Amid never ending talk and speculation over how many more barrels of Iranian oil will be removed from global markets once sanctions slated to hit Iran’s oil production on November 6 take effect, some are claiming that geopolitical factors have driven the market just as much as supply fundamentals.
At Russia Energy Week in Moscow last week, both Saudi and Russian energy ministers saidthey see rising geopolitical risk as driving the recent oil price increase at a time when there is sufficient supply in the market. Of course, the notion of sufficient supply will be tested soon, as will both Saudi Arabia’s and OPEC’s spare production capacity will be called on to maintain this supply.
“Prices are continuing to rise and I think that proves the point that it is not the fundamentals of oil supply and demand that is behind this price increase,” Saudi energy minister Khalid al-Falih said on Thursday during the conference.
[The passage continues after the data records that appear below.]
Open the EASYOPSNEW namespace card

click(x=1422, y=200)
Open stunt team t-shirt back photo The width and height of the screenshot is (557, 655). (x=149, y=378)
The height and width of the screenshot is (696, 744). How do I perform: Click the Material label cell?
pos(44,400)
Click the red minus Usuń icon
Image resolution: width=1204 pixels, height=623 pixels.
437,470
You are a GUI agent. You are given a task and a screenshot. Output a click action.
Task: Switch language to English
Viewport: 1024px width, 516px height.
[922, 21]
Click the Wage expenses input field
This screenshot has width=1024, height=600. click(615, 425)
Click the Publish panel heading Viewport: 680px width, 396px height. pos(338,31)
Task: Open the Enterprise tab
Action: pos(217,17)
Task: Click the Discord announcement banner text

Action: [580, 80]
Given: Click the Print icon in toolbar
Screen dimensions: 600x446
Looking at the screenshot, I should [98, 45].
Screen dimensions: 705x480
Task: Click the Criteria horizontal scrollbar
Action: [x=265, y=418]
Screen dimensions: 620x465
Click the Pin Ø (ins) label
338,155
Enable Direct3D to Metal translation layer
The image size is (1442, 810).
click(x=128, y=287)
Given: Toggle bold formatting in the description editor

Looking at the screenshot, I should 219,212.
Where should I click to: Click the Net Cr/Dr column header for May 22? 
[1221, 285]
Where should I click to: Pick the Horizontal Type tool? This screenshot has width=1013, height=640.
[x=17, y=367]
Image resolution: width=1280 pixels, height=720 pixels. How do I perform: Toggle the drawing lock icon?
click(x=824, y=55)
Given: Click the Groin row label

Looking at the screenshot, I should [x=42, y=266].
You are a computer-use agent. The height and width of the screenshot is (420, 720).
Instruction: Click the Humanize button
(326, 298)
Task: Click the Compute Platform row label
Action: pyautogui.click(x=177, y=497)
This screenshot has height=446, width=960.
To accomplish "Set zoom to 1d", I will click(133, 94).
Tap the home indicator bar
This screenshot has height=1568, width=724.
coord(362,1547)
“The market has a strong influence,” he added. “Financial investors, speculators, sentiment, future expectations. The true elephant in the room is geopolitics. That has all combined to feed the market frenzy.”
Following al-Falih’s cue, Russian energy minister Alexander Novak agreed that geopolitical risks were having a disproportionate impact on global oil prices, which have recently breached new four-year highs.
On Friday, global oil benchmark London-traded Brent crude futures dipped slightly but still settled at a robust $84.33 per barrel, a price point that could arguably mark the beginning of supply disruption in developing economies where a strong U.S. dollar and rising oil prices are already creating economic woe, especially in Asia, including the Philippines, Vietnam and India.